Formeln und Routinen Zum Genuserwerb italienischer, portugiesischer und spanischer Gastarbeiter mit Deutsch als Zweitsprache

Detta är en avhandling från Uppsala : Acta Universitatis Upsaliensis

Sammanfattning: Based on the interlanguage hypothesis and with reference to skill learning and central concepts of connectionist language-acquisition theory, this study develops an explanatory model, with the help of which untutored acquisition of grammatical gender in German is shown to be a sequence of meta-individual developmental phases. The empirical evidence consists of linguistic data compiled from interviews with Italian, Portuguese, and Spanish foreign workers carried out within the framework of the ZISA- Cross-Sectional Study.
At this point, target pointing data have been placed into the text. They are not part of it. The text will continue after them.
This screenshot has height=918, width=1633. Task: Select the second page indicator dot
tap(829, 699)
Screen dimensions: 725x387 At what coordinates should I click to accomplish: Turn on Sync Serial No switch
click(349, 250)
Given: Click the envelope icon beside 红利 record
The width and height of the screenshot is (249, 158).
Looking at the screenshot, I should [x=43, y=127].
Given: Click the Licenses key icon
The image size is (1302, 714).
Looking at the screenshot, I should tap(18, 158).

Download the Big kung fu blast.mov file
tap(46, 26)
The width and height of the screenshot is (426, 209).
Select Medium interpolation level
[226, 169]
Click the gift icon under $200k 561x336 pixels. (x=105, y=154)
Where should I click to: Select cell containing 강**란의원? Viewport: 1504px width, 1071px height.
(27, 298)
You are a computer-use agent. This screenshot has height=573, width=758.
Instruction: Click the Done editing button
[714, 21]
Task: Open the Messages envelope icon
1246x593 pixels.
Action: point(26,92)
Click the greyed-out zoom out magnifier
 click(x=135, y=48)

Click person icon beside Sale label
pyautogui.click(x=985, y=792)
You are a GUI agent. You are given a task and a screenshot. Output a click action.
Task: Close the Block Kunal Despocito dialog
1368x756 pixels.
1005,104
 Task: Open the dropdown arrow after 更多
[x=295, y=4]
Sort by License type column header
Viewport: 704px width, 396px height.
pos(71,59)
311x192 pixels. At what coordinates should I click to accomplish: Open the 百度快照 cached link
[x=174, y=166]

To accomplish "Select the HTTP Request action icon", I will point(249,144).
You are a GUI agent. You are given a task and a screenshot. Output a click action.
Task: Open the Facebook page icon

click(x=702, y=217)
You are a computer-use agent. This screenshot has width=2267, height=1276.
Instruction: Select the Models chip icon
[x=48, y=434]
The acquisition process is promoted by a combination of two cognitive procedures, one analytic (restructuring) and the other reproductive (automation). Both contribute to the construction of a network of associative form-function mappings which, in the course of the process, assume the character of prefabricated linguistic elements or chunks, thus enabling automatic processing. Accordingly, the gender of a noun is not acquired separately as such, but rather as an integral component of an automatic form-function mapping. Formula and routine are central concepts. They denote the norm-language (formula) and interlanguage (routine) chunks used by the learner and thereby the subsumed forms of the respective determiners, that is, gender markers. Their creation and substitution, as well as the sequence of their acquisition, are described and elucidated by means of cognitive mechanisms and psycholinguistic principles. For the interlanguage routine in particular, but to some extent for the norm-language formula as well, it was possible to confirm the fundamental concept of the interlanguage hypotheses, according to which the learner sets up provisional hypotheses about the perceived elements and gradually approaches the form of the target language, albeit with the assistance of a concept of language acquisition that does not primarily center on any rule-defined morphology of the target language but rather on the phonetic surface-level form of concrete linguistic communication. Against this background some key concepts of previous language-acquisition research, such as explicit/implicit, rules, chunks, simplification, omission, and over-generalization, are discussed and partially reassessed.